How to complete this task
In the answer, each entry below appears exactly as given, and no picture appears at all.

Data

==================================================

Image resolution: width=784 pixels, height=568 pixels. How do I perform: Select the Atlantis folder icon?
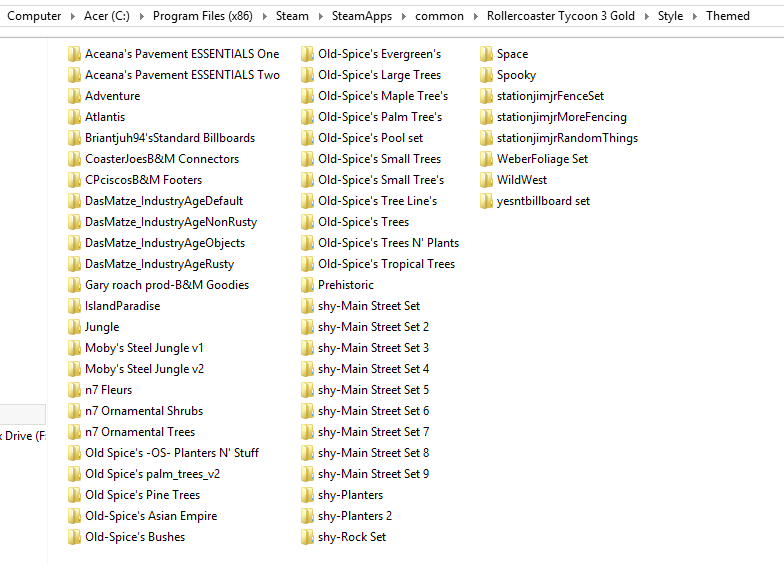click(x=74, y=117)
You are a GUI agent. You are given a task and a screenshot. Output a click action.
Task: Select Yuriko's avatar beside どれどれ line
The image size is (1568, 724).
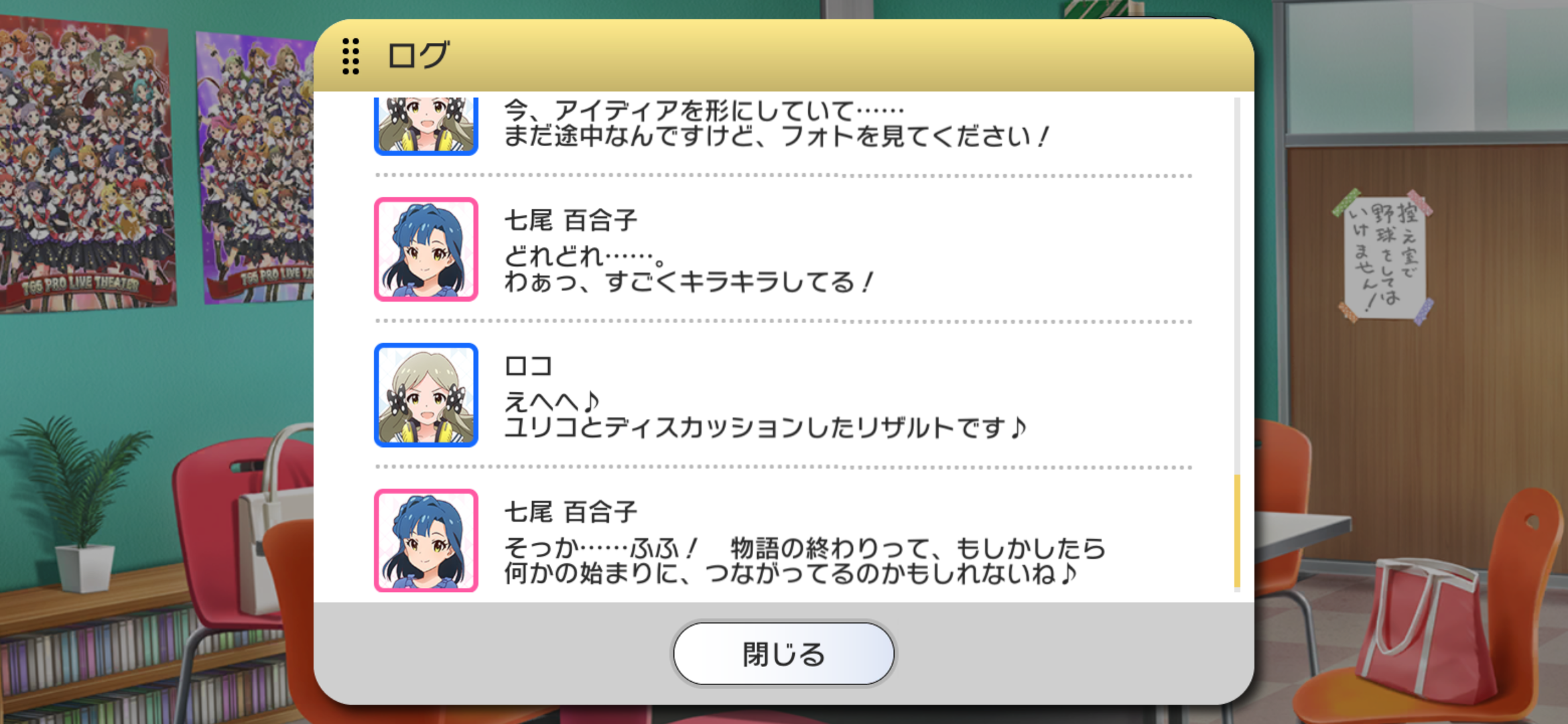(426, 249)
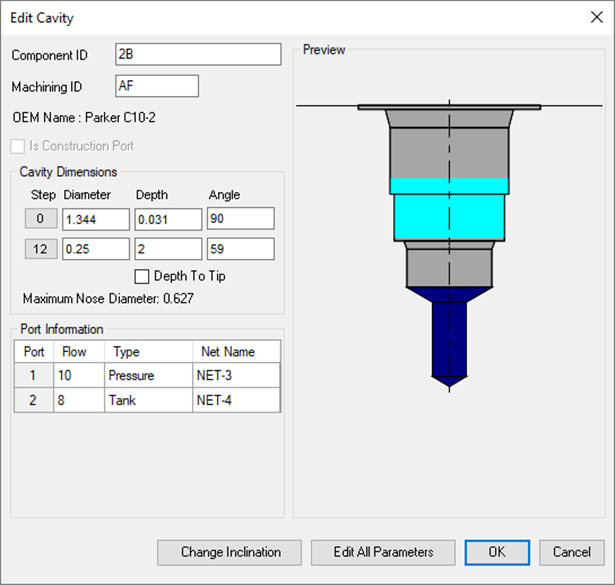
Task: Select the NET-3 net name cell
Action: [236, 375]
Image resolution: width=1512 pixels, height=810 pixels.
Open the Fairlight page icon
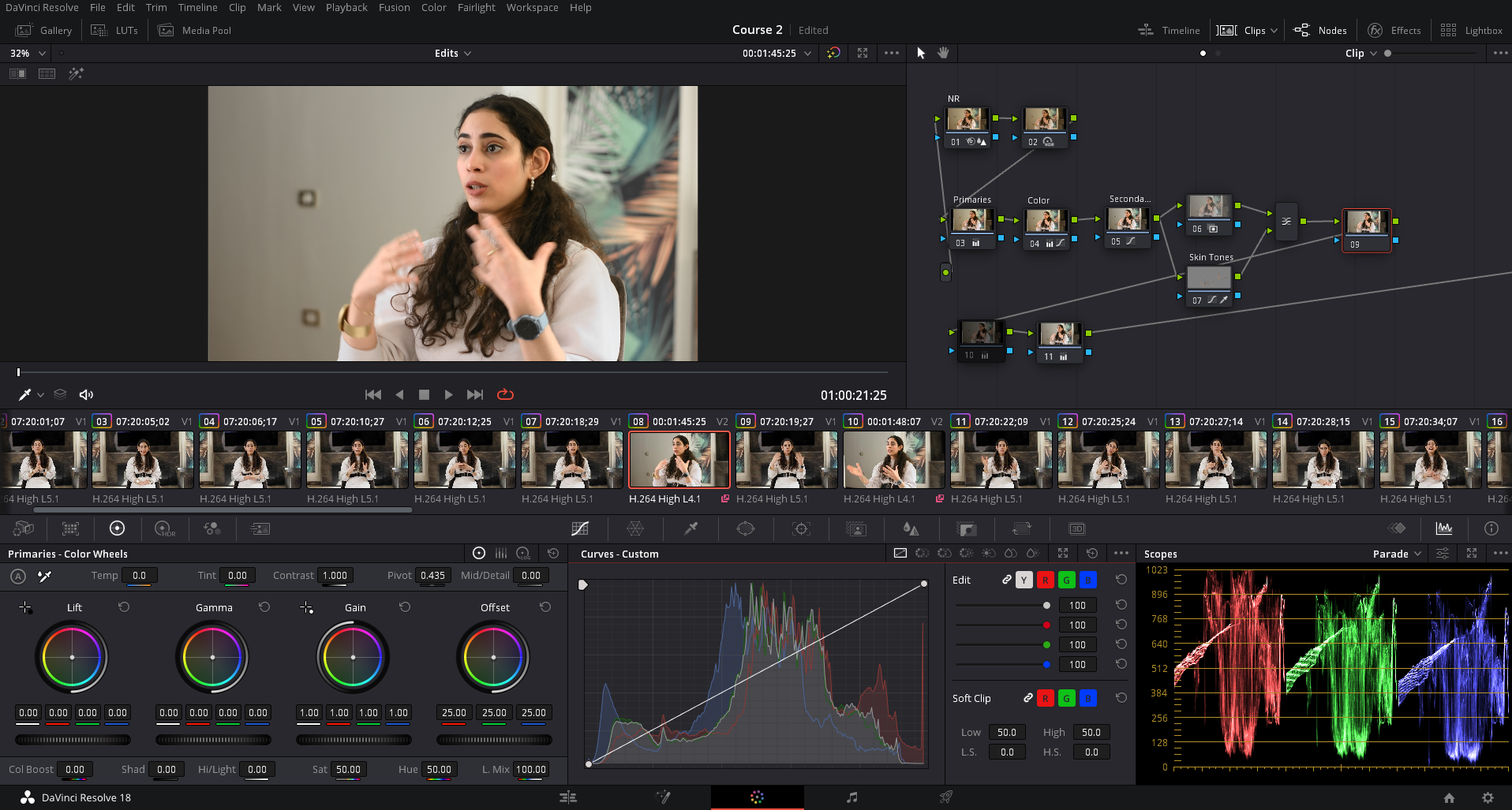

==================================================

Task result
Image resolution: width=784 pixels, height=568 pixels. How do I perform: Select the Atlantis folder icon?
click(x=74, y=117)
You are a GUI agent. You are given a task and a screenshot. Output a click action.
Task: Select Yuriko's avatar beside どれどれ line
The image size is (1568, 724).
(426, 249)
Task: Select the NET-3 net name cell
Action: [236, 375]
Image resolution: width=1512 pixels, height=810 pixels.
Open the Fairlight page icon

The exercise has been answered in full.